In such a situation, if an SPC were granted to the patent holder, even though—since he was not the holder of the MA granted for the medicinal product developed from the specifications of the source patent—that patent holder had not made any investment in research relating to that aspect of his original invention, that would undermine the objective of [the medicinal products SPC regulation], as referred to in recital 4 in the preamble thereto.”

Although the third party SPC issue was no longer live by then, the English court that had made the reference to the CJEU and was faced with the task of applying its “guidance” on the degree to which a patent must identify the product in issue in order to be said to protect it as required by the SPC regulations, had observations of its own to make (at [45] to [52]) on this passage, pointing out, that:

“[47] … [an] approach which discriminated between different stages of the research leading to an MA would be almost impossible of practical implementation. It would require a detailed enquiry about the extent to which work done at an early stage had value in the research done at a later stage which cannot have been the intention of the drafters of the SPC regulation.”

The English court then at [48] reiterated its view that “an approach  … which produces different results depending on who carries out the later research—the original patentee or a third party—cannot be right on principle.”

So we are left with the situation in which a Dutch and an English national court, along with the CJEU, have all expressed strong reservations on policy grounds about third party SPCs, but the only national court that has had to specifically address the issue—another English court (with a different judge)—has decided that they are permitted under the SPC regulations.
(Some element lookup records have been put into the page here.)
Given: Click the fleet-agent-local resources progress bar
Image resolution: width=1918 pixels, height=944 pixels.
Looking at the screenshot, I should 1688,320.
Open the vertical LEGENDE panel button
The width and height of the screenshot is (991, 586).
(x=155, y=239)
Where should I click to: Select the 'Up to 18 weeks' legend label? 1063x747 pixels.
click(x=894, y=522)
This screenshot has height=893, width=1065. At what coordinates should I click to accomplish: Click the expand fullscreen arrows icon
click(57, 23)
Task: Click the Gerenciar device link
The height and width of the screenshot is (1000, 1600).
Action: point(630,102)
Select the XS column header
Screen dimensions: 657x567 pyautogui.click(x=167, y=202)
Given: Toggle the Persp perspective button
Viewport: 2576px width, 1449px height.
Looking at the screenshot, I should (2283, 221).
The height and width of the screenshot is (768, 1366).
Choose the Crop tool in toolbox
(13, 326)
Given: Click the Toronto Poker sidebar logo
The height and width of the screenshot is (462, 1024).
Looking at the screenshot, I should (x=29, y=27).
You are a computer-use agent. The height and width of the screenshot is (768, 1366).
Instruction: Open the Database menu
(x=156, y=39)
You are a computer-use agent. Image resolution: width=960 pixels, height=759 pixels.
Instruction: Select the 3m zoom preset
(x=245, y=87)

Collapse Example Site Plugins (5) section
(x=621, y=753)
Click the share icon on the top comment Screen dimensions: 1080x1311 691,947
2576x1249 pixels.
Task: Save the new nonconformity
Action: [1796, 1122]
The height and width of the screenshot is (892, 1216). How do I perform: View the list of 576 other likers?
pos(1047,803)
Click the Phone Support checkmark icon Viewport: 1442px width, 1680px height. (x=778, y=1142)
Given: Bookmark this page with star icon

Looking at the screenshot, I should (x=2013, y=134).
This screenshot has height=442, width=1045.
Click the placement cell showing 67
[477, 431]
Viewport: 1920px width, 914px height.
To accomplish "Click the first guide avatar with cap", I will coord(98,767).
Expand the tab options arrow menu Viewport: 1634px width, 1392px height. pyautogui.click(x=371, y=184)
Further judicial intervention to the contrary would have to address the problem identified in this English decision of how practically to implement the policy based objection, which is likely to require that the CJEU revisit its decision in the Biogen case. If it were to do so, it would certainly not be the first occasion in its unhappy history of interpreting the SPC regulations that the CJEU has had occasion to have second thoughts.